2018 Constitution Day

A Constitutional Right to an Education


Panelists

WVU Law Professor Robert Bastress

Robert Bastress is is the John W. Fisher II Professor of Law and teaches Constitutional Law, West Virginia Constitutional Law, and Employment Discrimination. Prior to coming to WVU in 1978, he practiced law in Kentucky for the Appalachian Research and Defense Fund and was an Abraham Freedman Fellow at the Temple University School of Law in Philadelphia. Throughout his career, Bastress has engaged in extensive litigation dealing with constitutional, civil rights, and employment law issues. He is a Fellow of the West Virginia State Bar Foundation and a Fellow of the College of Labor and Employment Lawyers. Bastress is the author of The West Virginia Constitution (Oxford University Press, 2nd ed., 2016), and co-author of Interviewing, Counseling and Negotiating Skills for Effective Representation (Little Brown & Co., 1990). He earned his J.D. from Vanderbilt University and LL.M. from Temple University.
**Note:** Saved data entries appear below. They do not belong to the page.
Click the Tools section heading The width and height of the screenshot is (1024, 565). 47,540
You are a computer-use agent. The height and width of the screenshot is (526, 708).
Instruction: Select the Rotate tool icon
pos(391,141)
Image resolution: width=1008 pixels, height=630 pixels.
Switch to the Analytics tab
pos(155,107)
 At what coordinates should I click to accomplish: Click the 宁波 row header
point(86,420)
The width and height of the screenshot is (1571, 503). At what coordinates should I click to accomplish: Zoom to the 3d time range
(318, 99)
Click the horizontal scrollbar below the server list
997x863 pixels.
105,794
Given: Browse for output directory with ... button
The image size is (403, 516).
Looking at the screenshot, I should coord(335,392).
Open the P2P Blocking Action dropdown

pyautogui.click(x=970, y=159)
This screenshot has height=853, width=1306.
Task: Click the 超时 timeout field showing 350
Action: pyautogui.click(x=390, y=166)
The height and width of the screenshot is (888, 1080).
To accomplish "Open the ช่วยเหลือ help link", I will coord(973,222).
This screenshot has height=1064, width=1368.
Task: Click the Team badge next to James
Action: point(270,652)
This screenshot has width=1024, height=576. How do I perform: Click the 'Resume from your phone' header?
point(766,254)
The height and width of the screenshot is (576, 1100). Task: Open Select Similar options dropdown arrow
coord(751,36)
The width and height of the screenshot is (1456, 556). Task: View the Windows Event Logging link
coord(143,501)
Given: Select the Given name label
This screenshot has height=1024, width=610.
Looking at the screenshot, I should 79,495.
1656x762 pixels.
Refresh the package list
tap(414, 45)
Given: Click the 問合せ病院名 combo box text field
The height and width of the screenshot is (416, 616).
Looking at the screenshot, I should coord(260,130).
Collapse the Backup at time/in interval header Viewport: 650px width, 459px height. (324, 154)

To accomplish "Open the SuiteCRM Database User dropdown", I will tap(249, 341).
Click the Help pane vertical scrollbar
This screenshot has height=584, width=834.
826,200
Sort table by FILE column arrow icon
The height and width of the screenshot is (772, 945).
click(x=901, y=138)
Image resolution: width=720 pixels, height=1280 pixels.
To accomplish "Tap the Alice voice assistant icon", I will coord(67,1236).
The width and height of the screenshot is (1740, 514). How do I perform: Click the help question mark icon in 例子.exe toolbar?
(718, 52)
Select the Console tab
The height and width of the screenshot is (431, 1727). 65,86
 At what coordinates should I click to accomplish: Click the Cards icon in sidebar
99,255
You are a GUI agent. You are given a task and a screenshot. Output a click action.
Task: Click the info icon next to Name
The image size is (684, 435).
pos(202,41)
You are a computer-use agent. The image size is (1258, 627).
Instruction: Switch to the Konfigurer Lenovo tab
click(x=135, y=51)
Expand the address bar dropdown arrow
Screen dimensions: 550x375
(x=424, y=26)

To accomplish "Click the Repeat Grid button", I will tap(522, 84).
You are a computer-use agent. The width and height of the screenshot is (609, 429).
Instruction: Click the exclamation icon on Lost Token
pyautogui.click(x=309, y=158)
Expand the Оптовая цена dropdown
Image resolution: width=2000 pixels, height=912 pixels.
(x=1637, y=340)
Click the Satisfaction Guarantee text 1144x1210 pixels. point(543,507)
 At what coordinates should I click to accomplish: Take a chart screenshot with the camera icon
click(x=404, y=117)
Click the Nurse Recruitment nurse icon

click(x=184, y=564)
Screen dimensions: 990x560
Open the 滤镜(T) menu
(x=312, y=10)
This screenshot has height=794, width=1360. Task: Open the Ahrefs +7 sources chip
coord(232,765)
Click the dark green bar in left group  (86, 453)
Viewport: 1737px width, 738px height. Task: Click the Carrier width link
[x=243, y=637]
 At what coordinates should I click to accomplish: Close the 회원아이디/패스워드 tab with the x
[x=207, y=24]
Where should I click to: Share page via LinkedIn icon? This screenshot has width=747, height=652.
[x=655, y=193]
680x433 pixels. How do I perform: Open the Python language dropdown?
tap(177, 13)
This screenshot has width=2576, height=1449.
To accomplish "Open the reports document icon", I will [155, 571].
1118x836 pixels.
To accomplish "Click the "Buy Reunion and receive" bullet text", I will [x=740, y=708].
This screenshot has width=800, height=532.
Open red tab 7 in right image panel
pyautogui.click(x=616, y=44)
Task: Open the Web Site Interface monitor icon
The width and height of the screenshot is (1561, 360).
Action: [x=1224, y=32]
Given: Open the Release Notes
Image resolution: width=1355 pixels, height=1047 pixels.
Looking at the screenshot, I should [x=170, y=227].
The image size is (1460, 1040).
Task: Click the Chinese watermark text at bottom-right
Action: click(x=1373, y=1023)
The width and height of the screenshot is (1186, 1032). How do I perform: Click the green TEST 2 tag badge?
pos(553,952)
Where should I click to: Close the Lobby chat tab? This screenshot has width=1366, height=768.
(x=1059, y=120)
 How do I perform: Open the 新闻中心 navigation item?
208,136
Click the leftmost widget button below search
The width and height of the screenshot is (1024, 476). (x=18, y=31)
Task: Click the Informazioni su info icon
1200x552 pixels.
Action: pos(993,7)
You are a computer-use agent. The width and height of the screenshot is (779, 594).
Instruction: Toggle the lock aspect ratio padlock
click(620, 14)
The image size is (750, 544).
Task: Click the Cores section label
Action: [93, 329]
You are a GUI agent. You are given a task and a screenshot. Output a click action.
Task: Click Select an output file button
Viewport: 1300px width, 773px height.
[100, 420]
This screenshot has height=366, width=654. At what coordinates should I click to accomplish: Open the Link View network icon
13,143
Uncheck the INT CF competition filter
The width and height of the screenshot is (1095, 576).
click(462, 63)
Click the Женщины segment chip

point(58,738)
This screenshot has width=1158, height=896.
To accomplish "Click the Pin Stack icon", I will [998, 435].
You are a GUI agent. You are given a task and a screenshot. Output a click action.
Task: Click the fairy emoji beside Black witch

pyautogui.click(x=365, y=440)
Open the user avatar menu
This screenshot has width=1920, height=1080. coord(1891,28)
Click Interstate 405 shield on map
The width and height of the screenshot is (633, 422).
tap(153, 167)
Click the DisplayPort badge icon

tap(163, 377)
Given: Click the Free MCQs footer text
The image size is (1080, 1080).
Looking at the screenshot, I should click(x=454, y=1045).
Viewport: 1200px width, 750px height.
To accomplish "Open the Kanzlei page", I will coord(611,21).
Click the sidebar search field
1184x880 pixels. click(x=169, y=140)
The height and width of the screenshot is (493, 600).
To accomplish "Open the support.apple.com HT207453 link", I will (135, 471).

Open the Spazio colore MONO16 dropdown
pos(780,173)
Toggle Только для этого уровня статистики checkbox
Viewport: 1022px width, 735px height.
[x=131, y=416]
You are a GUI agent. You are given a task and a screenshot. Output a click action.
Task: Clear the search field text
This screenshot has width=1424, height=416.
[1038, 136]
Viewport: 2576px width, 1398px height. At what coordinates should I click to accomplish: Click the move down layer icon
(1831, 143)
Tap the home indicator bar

WVU Law Professor Anne Marie Lofaso

Anne Marie Lofaso is the Arthur B. Hodges Professor of Law at WVU. She teaches labor and employment law, jurisprudence, and comparative labor law. Lofaso spent ten years as an attorney with the National Labor Relations Board’s Appellate and Supreme Court Branches. Prior to that, she worked as an associate for Milbank, Tweed, Hadley & McCloy’s Business Reorganization Department and clerked for the Hon. James L. Oakes, U.S. Court of Appeals for the Second Circuit. Lofaso is a prolific writer in the area of labor law and coal miner safety and has been published in numerous law reviews including the Harvard Law and Policy Review. Her textbooks  Modern Labor Law in the Private and Public Sectors (Lexis Publishing with Harris, Slater, and Gregory) and Mastering Labor Law (Carolina Academic Press with Secunda, Hirsch, and Slater), are the among the first U.S. labor-law-education books to treat both private and public-sector labor law.  Lofaso earned an A.B. from Harvard, magna cum laude, a J.D. from the University of Pennsylvania, and a D.Phil from Oxford, where she read law as a Fulbright Scholar.


WVU Law Professor John Taylor

John E. Taylor is the Jackson Kelly Professor at the West Virginia University College of Law, where he teaches Constitutional Law I, Criminal Procedure I, Criminal Law, Torts I, Education Law, and a seminar on the law of church and state.  He joined the College of Law faculty in 2002 and served as the College’s Associate Dean for Academic Affairs from 2010 to 2013 and again from 2014 to 2015.  Professor Taylor writes primarily about First Amendment issues in the public schools.  He was named Professor of the Year for the College of Law in 2017, and he received the College of Law’s Significant Faculty Scholarship Award in 2006 for his article entitled Using Suppression Hearing Testimony to Prove Good Faith Under United States v. Leon.  Before joining the legal academy, Professor Taylor clerked for the Honorable M. Blane Michael on the United States Court of Appeals for the Fourth Circuit.  He holds a J.D. with highest honors and an A.B. with distinction from the University of North Carolina, as well as M.A. and Ph.D. degrees in Religious Studies from Stanford University.